EXERCISE DESCRIPTION:
Within the material below, filter for lines that hold the word "computer".

LISTED RECORDS:
▽

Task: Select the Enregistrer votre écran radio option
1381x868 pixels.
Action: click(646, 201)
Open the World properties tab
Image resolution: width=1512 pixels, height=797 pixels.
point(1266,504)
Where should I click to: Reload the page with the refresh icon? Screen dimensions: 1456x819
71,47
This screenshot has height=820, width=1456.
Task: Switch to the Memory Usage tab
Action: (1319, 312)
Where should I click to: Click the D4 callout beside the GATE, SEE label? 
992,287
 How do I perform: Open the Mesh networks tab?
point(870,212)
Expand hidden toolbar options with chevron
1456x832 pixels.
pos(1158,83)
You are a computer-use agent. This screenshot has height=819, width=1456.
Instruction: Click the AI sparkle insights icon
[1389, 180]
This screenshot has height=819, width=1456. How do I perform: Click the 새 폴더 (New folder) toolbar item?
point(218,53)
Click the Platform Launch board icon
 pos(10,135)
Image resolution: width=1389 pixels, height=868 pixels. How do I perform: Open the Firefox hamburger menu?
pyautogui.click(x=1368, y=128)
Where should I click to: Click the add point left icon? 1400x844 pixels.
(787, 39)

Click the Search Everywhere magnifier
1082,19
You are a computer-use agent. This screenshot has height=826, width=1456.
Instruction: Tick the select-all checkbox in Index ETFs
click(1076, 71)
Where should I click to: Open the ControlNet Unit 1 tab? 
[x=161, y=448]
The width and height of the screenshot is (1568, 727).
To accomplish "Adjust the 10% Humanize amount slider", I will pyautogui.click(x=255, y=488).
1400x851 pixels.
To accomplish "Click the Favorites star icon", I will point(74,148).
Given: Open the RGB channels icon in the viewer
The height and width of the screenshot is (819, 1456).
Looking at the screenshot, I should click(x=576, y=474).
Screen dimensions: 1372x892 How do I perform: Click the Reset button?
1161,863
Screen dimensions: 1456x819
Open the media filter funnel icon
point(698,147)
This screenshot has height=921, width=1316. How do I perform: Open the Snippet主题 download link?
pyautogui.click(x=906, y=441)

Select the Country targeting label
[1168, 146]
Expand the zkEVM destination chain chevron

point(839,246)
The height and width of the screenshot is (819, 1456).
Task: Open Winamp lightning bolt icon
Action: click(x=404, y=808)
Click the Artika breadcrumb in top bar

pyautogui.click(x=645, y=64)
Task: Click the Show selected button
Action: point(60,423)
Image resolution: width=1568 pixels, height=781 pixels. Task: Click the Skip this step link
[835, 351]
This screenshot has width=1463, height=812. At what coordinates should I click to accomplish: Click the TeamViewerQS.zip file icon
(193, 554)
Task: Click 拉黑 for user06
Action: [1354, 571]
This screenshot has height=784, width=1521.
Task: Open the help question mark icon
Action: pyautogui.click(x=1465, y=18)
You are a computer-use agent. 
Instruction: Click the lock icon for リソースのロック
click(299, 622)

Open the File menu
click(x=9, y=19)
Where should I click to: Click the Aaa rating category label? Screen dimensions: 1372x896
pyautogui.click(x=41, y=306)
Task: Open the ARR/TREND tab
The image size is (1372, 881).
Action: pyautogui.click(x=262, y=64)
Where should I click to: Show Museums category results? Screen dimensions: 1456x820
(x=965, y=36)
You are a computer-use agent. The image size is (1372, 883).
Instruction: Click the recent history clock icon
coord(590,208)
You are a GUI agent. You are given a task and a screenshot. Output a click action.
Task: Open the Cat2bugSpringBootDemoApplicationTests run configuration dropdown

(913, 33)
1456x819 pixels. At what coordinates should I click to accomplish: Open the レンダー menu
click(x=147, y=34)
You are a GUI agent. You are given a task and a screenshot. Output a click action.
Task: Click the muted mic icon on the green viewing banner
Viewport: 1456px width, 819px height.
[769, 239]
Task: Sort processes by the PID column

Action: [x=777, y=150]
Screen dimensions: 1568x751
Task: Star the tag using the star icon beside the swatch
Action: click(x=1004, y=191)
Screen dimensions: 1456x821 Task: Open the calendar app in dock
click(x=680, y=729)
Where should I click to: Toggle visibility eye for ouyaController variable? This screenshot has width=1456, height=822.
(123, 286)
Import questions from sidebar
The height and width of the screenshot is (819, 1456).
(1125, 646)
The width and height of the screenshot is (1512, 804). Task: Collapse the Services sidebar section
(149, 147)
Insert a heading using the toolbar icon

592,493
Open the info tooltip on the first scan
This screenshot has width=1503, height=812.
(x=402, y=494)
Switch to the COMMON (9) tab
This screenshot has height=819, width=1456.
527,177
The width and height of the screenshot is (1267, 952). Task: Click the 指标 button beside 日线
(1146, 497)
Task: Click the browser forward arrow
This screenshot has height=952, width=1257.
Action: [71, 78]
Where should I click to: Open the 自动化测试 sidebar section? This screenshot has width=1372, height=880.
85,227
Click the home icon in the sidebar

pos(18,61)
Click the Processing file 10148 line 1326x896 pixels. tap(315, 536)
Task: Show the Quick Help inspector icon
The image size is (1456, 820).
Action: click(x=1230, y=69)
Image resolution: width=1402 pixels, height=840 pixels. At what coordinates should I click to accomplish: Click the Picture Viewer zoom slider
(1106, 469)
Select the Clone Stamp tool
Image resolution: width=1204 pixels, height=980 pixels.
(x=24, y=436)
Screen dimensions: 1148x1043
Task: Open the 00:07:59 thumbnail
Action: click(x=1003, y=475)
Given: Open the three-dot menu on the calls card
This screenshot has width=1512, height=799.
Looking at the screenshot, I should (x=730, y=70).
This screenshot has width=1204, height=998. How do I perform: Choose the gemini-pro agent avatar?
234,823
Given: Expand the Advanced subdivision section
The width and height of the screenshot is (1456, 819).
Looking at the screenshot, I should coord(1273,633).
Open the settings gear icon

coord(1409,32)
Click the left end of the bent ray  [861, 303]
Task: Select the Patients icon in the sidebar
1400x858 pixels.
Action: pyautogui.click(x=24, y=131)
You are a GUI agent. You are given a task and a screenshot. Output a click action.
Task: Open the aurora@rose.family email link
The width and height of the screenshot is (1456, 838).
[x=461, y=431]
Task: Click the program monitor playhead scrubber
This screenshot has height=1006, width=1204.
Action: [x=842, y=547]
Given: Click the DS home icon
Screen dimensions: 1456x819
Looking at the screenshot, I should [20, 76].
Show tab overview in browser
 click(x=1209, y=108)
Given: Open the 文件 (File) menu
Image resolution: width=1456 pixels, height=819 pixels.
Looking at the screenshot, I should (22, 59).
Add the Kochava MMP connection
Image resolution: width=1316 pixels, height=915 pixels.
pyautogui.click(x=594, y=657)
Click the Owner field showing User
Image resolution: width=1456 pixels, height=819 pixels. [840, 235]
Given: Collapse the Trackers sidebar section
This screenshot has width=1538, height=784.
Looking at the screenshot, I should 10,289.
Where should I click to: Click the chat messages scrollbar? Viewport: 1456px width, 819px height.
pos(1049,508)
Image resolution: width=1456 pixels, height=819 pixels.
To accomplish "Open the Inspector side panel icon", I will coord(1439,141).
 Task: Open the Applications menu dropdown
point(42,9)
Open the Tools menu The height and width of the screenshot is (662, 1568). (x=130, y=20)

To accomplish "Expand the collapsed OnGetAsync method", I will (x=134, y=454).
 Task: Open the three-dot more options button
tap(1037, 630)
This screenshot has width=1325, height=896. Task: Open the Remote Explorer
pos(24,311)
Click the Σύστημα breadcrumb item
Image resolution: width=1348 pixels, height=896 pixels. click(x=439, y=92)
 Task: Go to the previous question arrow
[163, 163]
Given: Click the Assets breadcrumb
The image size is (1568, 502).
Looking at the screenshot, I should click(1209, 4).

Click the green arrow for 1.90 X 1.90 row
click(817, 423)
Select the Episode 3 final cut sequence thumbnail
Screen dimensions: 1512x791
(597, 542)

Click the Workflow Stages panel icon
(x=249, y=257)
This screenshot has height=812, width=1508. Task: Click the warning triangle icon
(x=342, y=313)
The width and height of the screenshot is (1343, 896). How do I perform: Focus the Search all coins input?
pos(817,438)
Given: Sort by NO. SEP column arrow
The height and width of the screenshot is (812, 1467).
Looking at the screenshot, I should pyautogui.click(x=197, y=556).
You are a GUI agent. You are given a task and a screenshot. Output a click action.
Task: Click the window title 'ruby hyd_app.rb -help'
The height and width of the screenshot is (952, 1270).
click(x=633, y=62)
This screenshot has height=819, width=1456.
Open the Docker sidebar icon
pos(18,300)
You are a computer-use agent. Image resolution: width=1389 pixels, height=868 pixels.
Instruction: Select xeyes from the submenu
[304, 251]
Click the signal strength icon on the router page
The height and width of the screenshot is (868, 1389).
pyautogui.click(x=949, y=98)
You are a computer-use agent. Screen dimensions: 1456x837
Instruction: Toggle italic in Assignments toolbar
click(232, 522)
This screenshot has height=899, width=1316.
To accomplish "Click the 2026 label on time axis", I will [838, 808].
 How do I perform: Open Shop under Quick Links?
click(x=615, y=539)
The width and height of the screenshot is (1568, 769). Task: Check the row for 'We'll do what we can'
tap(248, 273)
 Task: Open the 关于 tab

△

ANSWER TO THIS TASK:
You are a computer-use agent. This screenshot has height=819, width=1456.
You are a computer-use agent. This screenshot has height=826, width=1456.
You are a computer-use agent. 
You are a computer-use agent. The image size is (1372, 883).
You are a computer-use agent. Image resolution: width=1389 pixels, height=868 pixels.
You are a computer-use agent. Screen dimensions: 1456x837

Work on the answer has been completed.